A council has been sentenced for its part in failing to keep people safe in a giant inflatable slide collapse, despite the slide being operated by another party.

Thames Coromandel District Council authorised JTK Trustee Limited to operate the slide at the Whangamatā Summer Festival in December 2020. A dozen people, most of whom were children, fell from heights of up to 12 metres. A father on the slide, Louwan Van Rooyen, broke both his ankles and has required 11 surgeries since.

In August 2022, JTK Trustee Limited was fined $350,000 and ordered to pay reparations of over $40,000 over the incident. Now, the council has now been ordered to pay reparation to Mr van Rooyen, for its failure to manage a shared risk.

“Over and above the operator’s obvious failures, the council plainly failed to do its due diligence on an operator with a poor safety record,” says WorkSafe’s area investigation manager, Paul West.

WorkSafe found JTK applied to the council using an old form which didn’t require confirmation the slide met safety standards. A permit was given three days after JTK applied, without the council doing any of the checks recommended by its own staff.

After the incident expert reports found the slide was electrically unsafe, had air leaks via holes and seams, and poor anchoring.

“Businesses and organisations that consent and permit events and equipment cannot absolve themselves of responsibility for health and safety when things go wrong. Whānau should have the confidence that public events they attend are being run in a safe manner,” says Paul West.

Slide users can keep safe by looking for the AS 3533 label, which should be prominently displayed on inflatable slides from reputable manufacturers, and can ask the supplier or operator about their practices and how it can be used safely.
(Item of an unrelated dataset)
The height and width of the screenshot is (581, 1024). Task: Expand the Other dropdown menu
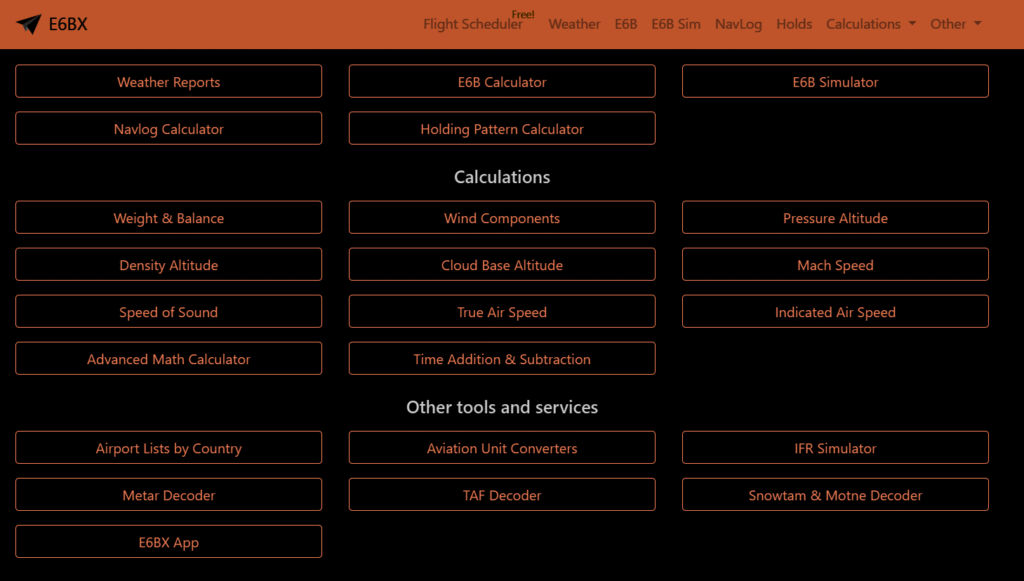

Read more about the requirements for land-borne inflatable devices
Read the 2022 sentencing of JTK Trustee Ltd
Read more about overlapping duties


  • Thames Coromandel District Council was sentenced at Tauranga District Court on 24 March 2023
  • Judge Bill Lawson ordered reparations of $10,000 but no fine.
  • The council was charged under sections 34(1) and (2)(b) of the Health and Safety at Work Act 2015
    • Being a PCBU who had a duty in relation to members of the public attending the event at Williamson Park, Whangamata, including the victim, failed to, so far as was reasonably practicable, consult, co-operate with and co-ordinate activities, with all other PCBUs who had a duty in relation to the same matter, namely JTK Trustee Limited.
  • The maximum penalty is a fine not exceeding $100,000.
  • Businesses that work together can share health and safety duties in relation to the same matter. These are known as overlapping duties. While a business can enter into reasonable agreements with other businesses, they must still monitor the other business to ensure they do what is required.